*** Begin section ***

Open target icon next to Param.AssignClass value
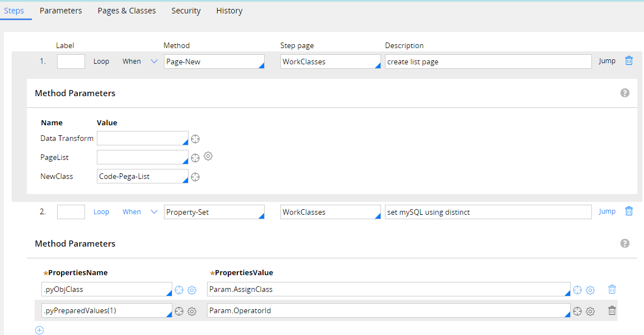Image resolution: width=644 pixels, height=335 pixels. point(577,290)
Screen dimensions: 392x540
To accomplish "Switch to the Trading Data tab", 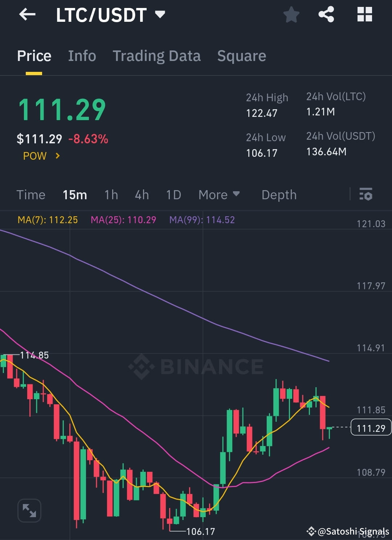I will (157, 56).
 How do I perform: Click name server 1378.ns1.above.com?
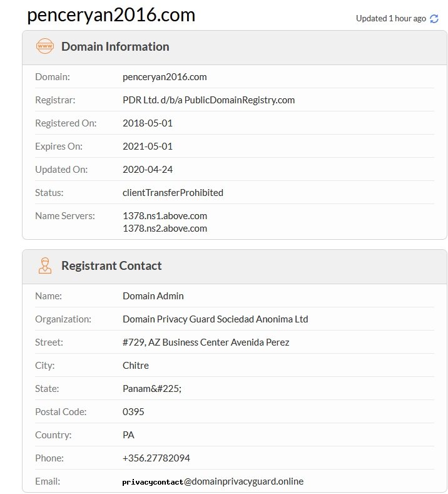(165, 215)
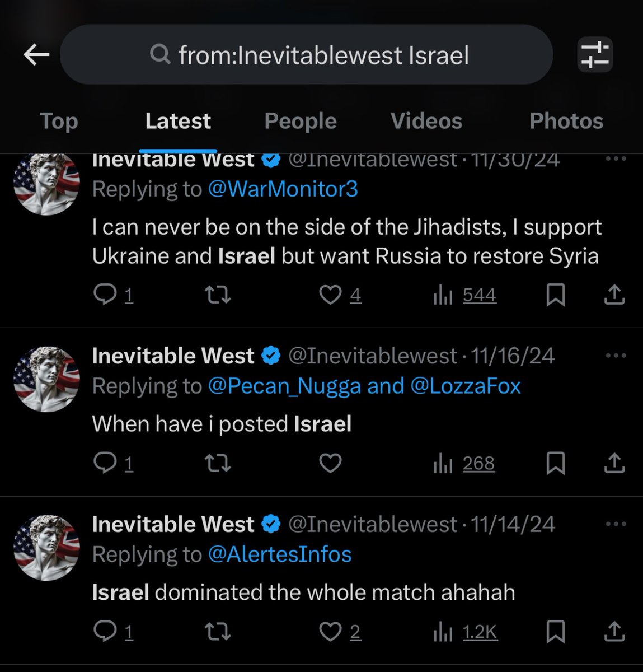This screenshot has height=672, width=643.
Task: Open the @AlertesInfos mention link
Action: [x=280, y=554]
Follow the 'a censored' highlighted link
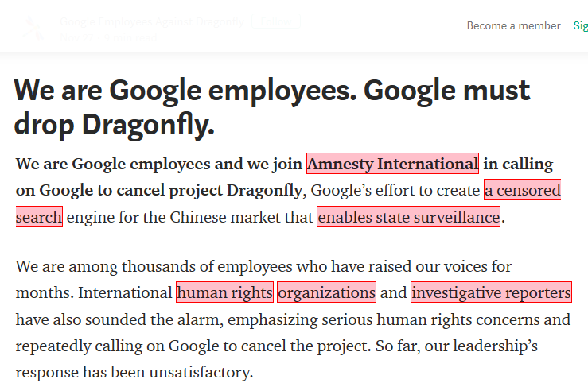 523,190
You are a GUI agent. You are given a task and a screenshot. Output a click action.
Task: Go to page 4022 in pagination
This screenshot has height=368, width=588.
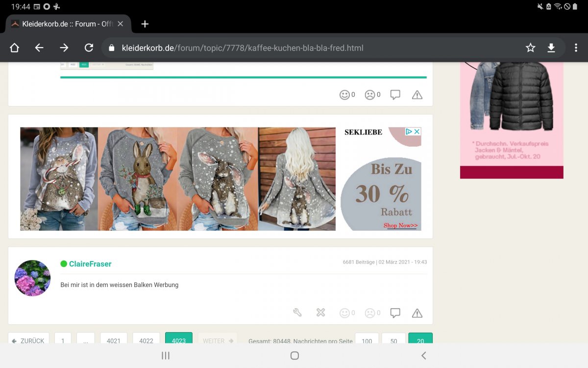(x=146, y=340)
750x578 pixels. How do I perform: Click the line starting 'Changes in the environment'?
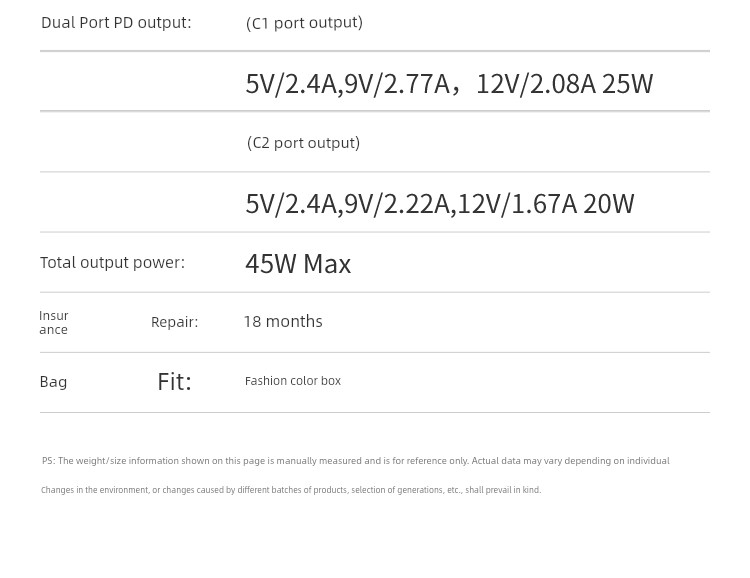coord(291,490)
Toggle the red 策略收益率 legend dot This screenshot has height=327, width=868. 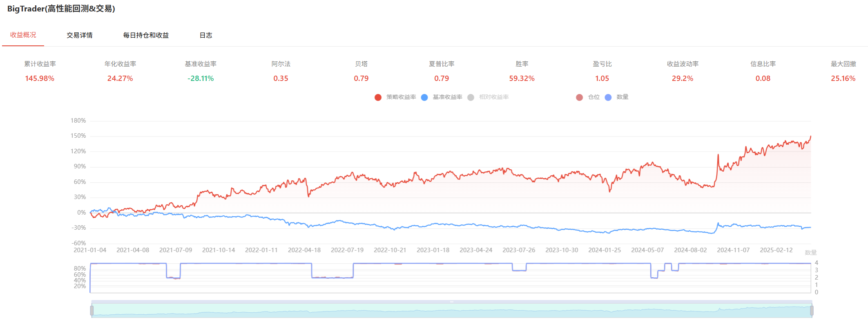378,97
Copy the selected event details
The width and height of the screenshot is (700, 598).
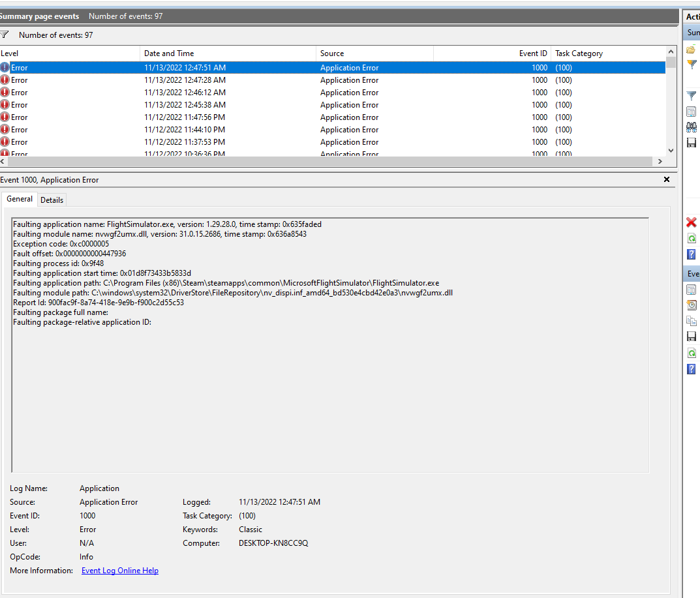(x=691, y=320)
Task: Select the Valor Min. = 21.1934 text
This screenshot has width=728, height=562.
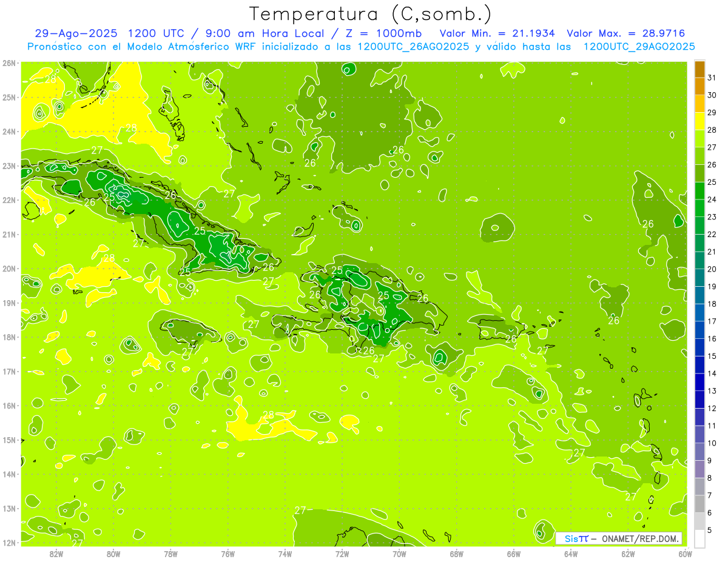Action: click(497, 33)
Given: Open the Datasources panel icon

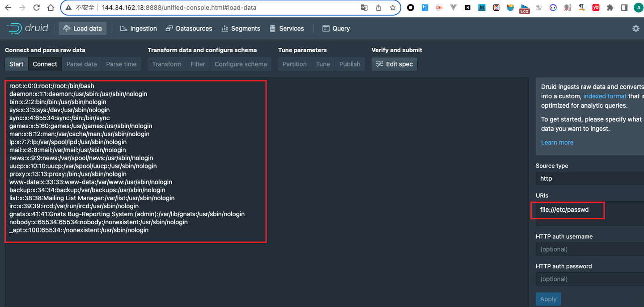Looking at the screenshot, I should [169, 28].
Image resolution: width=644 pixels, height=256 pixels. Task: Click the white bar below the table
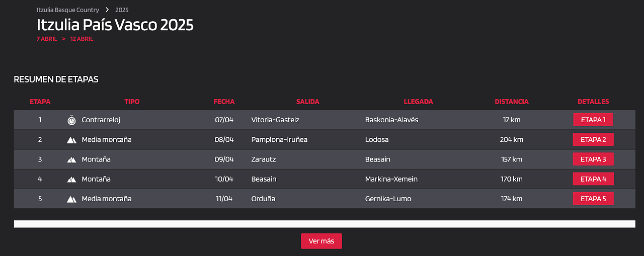325,224
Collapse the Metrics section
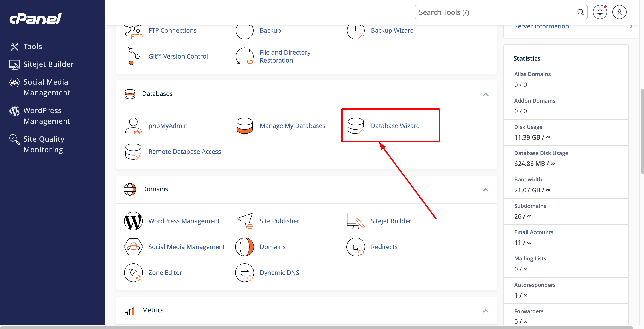 point(486,311)
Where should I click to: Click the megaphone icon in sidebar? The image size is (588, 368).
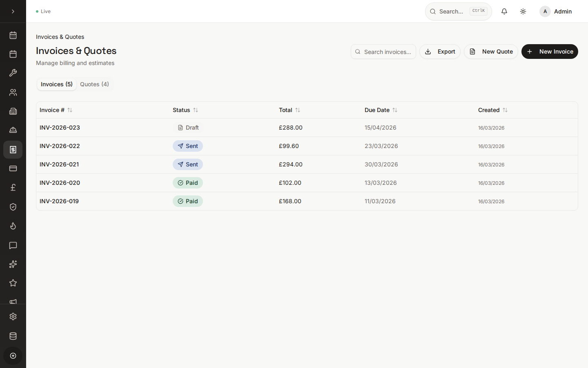(13, 302)
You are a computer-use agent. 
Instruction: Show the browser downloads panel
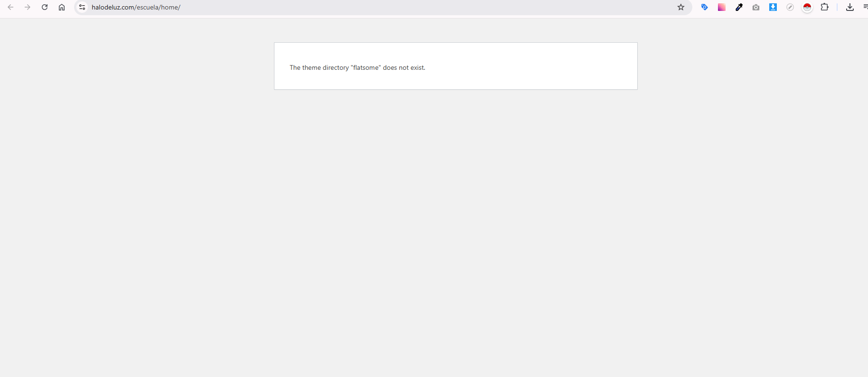tap(850, 7)
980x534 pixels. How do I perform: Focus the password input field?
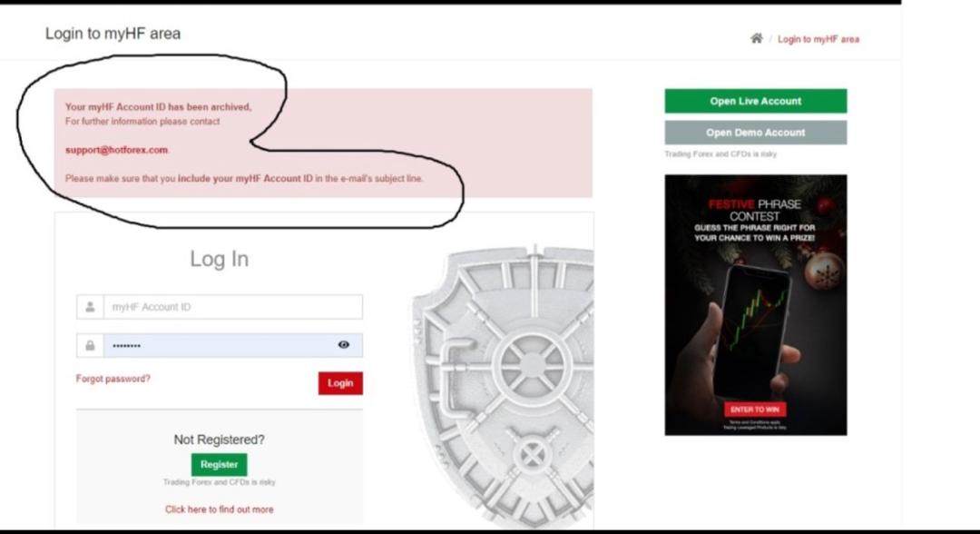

*** End section ***

◆ Exercise directions:
Copy exactly, and copy only, the lines from the one bearing "Copy the selected event details" through the closing line of the material, with both ends kept and pictures removed.

◆ Reply to the exercise:
Copy the selected event details
The width and height of the screenshot is (700, 598).
(x=691, y=320)
Task: Select the Valor Min. = 21.1934 text
This screenshot has width=728, height=562.
Action: click(497, 33)
Given: Open the Datasources panel icon

Looking at the screenshot, I should [169, 28].
Image resolution: width=644 pixels, height=256 pixels. Task: Click the white bar below the table
325,224
Collapse the Metrics section
 point(486,311)
Where should I click to: Click the megaphone icon in sidebar? The image size is (588, 368).
(13, 302)
You are a computer-use agent. 
Instruction: Show the browser downloads panel
tap(850, 7)
980x534 pixels. How do I perform: Focus the password input field?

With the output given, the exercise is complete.